** Begin **

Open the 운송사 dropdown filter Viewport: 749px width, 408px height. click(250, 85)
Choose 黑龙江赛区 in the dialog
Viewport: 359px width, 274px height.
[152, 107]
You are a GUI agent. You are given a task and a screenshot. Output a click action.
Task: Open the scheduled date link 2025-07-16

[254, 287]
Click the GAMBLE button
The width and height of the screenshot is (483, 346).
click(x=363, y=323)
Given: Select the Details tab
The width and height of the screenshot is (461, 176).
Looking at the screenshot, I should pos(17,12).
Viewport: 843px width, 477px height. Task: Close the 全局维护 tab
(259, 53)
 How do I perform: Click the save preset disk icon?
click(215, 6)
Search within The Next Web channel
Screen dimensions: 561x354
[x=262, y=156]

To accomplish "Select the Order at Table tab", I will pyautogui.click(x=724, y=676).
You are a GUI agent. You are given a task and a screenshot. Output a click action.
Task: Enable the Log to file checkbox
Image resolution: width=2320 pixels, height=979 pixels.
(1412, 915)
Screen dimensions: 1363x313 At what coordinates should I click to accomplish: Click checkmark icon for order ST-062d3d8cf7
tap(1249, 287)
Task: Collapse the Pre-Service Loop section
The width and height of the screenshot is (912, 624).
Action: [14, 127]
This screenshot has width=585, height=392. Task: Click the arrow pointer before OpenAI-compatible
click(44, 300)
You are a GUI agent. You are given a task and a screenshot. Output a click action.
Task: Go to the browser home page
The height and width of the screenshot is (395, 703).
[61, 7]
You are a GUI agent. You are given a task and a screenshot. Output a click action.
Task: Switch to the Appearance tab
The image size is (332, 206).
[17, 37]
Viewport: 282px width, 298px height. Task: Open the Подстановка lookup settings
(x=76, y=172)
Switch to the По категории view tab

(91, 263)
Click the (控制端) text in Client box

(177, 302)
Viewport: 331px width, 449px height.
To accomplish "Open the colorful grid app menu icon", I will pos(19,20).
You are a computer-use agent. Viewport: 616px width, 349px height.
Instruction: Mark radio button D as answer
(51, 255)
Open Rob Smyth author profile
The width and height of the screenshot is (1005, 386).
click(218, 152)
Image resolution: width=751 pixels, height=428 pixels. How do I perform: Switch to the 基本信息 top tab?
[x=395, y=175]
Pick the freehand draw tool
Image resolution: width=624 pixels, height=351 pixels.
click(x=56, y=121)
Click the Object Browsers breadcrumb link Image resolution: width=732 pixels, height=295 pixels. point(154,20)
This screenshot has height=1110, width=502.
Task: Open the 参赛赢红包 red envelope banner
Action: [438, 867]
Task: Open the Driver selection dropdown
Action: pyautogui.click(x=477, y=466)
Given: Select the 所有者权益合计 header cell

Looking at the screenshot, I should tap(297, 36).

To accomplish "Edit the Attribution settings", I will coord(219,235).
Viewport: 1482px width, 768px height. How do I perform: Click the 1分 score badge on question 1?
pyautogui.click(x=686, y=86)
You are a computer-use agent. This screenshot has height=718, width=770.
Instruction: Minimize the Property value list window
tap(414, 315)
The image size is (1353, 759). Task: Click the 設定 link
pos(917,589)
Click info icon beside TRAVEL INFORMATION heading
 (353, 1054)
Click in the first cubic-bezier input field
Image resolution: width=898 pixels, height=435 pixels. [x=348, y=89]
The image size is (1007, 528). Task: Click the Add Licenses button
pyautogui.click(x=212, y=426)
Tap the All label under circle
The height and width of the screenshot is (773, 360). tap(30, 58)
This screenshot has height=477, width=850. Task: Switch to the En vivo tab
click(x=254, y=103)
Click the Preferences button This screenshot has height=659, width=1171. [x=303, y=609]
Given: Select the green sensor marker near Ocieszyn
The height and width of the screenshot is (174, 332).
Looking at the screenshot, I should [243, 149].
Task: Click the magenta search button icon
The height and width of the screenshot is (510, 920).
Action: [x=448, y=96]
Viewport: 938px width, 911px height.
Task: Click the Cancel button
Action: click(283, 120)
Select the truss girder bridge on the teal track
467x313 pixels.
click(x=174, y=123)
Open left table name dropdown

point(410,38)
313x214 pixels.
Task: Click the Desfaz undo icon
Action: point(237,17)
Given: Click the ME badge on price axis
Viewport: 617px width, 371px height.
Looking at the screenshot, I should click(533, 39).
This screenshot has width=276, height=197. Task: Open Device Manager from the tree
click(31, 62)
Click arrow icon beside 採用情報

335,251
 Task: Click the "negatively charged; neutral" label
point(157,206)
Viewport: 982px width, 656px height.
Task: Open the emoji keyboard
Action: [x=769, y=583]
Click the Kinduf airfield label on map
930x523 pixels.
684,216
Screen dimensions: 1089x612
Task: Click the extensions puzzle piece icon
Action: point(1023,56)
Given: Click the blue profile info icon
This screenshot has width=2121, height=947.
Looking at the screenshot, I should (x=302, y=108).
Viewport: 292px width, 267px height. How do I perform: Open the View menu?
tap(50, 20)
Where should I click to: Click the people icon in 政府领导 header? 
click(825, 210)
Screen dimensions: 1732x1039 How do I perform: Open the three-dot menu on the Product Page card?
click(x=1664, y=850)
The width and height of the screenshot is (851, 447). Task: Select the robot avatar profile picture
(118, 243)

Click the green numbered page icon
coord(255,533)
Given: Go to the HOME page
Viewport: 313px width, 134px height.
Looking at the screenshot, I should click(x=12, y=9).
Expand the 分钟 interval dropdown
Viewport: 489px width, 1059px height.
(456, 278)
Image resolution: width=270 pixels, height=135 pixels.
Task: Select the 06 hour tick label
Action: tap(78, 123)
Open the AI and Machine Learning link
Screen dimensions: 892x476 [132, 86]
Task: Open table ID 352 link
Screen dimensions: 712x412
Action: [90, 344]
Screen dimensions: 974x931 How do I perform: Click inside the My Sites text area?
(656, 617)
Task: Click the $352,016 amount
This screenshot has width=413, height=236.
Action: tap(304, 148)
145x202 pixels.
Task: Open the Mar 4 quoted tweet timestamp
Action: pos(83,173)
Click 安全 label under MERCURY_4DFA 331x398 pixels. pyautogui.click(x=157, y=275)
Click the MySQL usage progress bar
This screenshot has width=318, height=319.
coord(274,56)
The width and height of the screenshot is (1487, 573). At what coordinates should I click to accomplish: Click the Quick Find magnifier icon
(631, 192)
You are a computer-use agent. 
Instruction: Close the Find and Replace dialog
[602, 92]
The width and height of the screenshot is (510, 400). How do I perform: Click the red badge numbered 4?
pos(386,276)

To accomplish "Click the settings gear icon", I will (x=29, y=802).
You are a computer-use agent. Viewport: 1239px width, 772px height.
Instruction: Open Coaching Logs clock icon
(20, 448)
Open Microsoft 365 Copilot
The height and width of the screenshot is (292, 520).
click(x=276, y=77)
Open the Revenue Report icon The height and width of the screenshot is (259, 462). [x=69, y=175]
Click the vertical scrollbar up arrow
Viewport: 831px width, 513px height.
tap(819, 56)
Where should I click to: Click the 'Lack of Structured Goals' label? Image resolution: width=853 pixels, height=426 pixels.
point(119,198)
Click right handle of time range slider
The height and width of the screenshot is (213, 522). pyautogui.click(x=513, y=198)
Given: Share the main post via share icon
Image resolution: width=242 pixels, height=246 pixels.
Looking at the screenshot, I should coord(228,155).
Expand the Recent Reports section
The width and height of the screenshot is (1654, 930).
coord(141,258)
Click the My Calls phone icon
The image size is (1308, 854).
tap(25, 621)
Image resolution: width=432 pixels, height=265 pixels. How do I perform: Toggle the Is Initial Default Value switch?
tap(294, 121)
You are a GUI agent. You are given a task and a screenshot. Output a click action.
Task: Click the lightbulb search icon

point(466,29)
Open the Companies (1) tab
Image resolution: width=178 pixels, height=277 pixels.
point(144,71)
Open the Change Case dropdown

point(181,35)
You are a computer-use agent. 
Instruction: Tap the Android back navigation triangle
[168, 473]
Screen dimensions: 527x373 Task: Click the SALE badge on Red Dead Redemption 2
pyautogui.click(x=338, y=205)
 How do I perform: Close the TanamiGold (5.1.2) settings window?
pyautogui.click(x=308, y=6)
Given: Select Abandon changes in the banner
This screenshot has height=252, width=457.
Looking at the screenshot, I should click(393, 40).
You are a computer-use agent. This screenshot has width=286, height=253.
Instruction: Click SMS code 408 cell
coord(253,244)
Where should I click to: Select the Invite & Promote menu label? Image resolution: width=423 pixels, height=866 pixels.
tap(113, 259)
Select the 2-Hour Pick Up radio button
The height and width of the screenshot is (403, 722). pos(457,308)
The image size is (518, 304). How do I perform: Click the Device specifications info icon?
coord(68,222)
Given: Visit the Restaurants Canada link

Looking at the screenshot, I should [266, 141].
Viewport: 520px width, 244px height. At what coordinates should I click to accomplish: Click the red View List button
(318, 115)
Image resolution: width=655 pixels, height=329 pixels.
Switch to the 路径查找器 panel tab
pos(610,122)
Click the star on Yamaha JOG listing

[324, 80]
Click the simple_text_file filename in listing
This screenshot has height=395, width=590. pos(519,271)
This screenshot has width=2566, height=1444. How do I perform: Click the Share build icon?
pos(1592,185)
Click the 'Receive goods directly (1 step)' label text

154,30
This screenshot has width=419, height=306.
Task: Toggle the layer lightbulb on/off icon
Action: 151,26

** End **

Direction: Render the listing from its first line through the line containing "will pyautogui.click(x=724, y=676)." as a numbered list, leaving out any blank lines.

Expected output:
1. Open the 운송사 dropdown filter Viewport: 749px width, 408px height. click(250, 85)
2. Choose 黑龙江赛区 in the dialog
3. Viewport: 359px width, 274px height.
4. [152, 107]
5. You are a GUI agent. You are given a task and a screenshot. Output a click action.
6. Task: Open the scheduled date link 2025-07-16
7. [254, 287]
8. Click the GAMBLE button
9. The width and height of the screenshot is (483, 346).
10. click(x=363, y=323)
11. Given: Select the Details tab
12. The width and height of the screenshot is (461, 176).
13. Looking at the screenshot, I should pos(17,12).
14. Viewport: 843px width, 477px height. Task: Close the 全局维护 tab
15. (259, 53)
16.  How do I perform: Click the save preset disk icon?
17. click(215, 6)
18. Search within The Next Web channel
19. Screen dimensions: 561x354
20. [x=262, y=156]
21. To accomplish "Select the Order at Table tab", I will pyautogui.click(x=724, y=676).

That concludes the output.